História 41

Quem tem medo de saci?

Ninguém sabe ao certo quando ele chegou nestas bandas, igual ele não era. Era como ver nosso senhor Jesus Cristo, cabelo comprido, olhar sereno, mas os fatos que se sucede bota desconfiança nessa aparência.

É certo que fazia muito sol, a garrafa parecia para matar a sede, mas o sinal na tampa denunciava mal agouro. Só podia ser coisa ruim. Quem é que por essas bandas anda com garrafa com cruz na rolha? Rolha, sim senhor, garrafa de rolha. E em modo de quem tá com olho no depois, assim com pressa, com passo pequeno, deixa a maldita no balcão pede gentileza e sai deixando a garrafa para trás.

Foi como espinho na carne mal curado, resfriado que ainda não chegou, um incômodo, uma desconfiança que tira o sossego. O assunto correu mais que tatu procurando a cova. Em minutos a vizinhança inteira já tinha passado por lá para ver a tal garrafa que soprava para dentro. As rezadeiras, de pronto souberam do acontecido e de bom grado confirmaram a desconfiança.

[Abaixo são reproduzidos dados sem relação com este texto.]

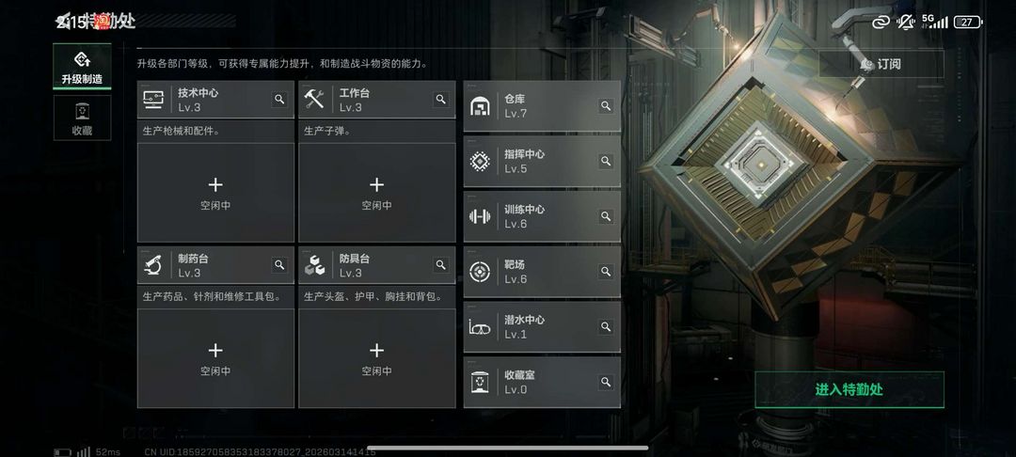Add production in 防具台 idle slot
This screenshot has height=457, width=1016.
coord(377,358)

Era coisa ruim mesmo. Coisa de gente pactuada e que não era certo ficar com isso perto de crianças. Se ele vinha de outro lugar, porque então não abandonava por lá esses malfeitos? Porque tinha que trazer de acolá? Quem vinha botar reparo acrescentava: as pessoas de lá tudo tem uma garrafa para pegar coisa ruim, mexe com essas coisas... Que vixe não é bom nem de falar.

Outros espiculava: é verdade que o cabelo dele é assim por causa de promessa? Para fustigar arremedavam: só se for mesmo com o coisa ruim. Os mais afoito futricavam: as empregadas da casa nunca pode lavar umas toalha branca que vive estirada por lá.

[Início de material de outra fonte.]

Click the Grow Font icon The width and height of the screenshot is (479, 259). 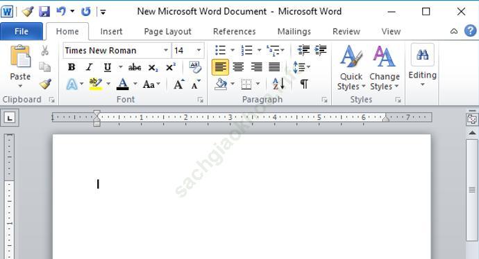pyautogui.click(x=179, y=84)
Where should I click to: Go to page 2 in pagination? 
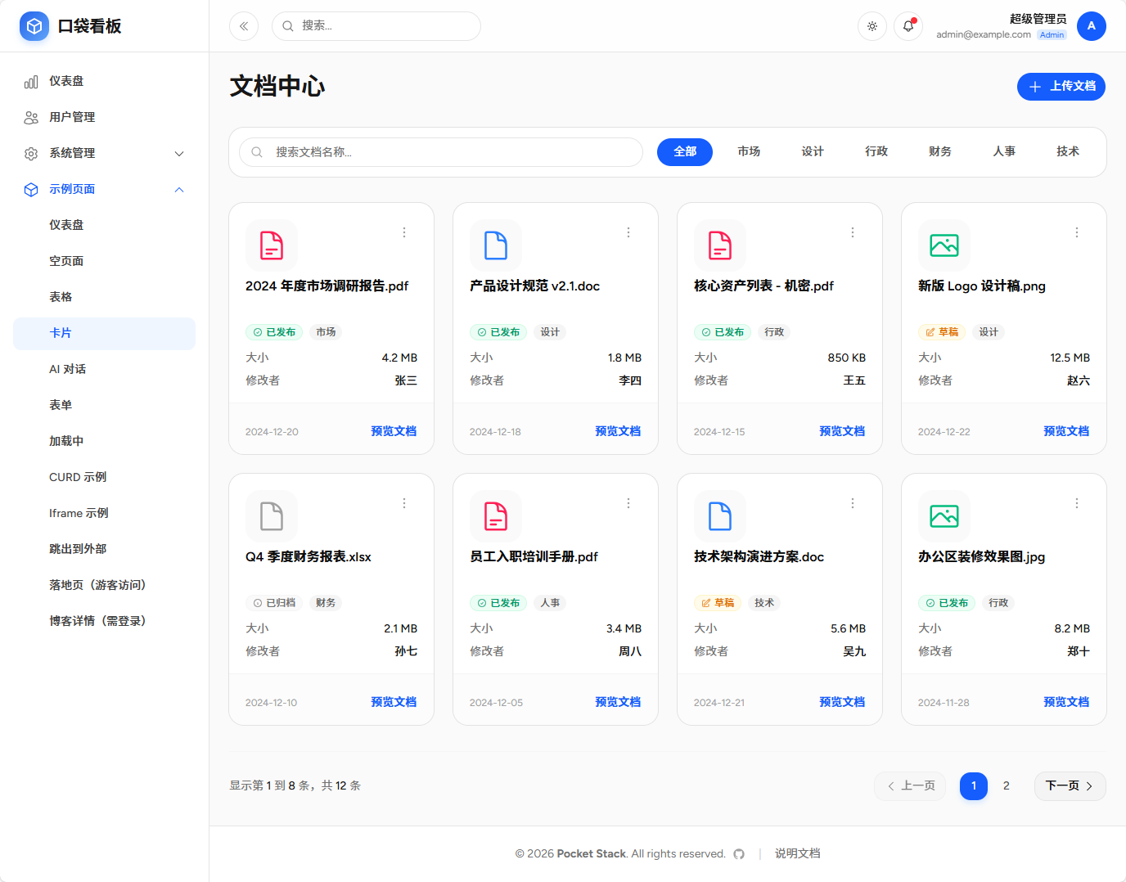1006,785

Como se não bastasse o sopro de dentro toma forma de homem, como que para mostrar que ele tava de butuca na conversa. Foi o que bastou para que logo mais ali ao lado uma legião de santos, rezas e bênçãos fossem invocadas. Era guerra declarada. E não é que a dita assim como veio, foi embora, sem dar a menos sastifação, coisa de gente tinhosa. Sem a menor modéstia as rezadeiras contaram o placar 1 a 0 para nós.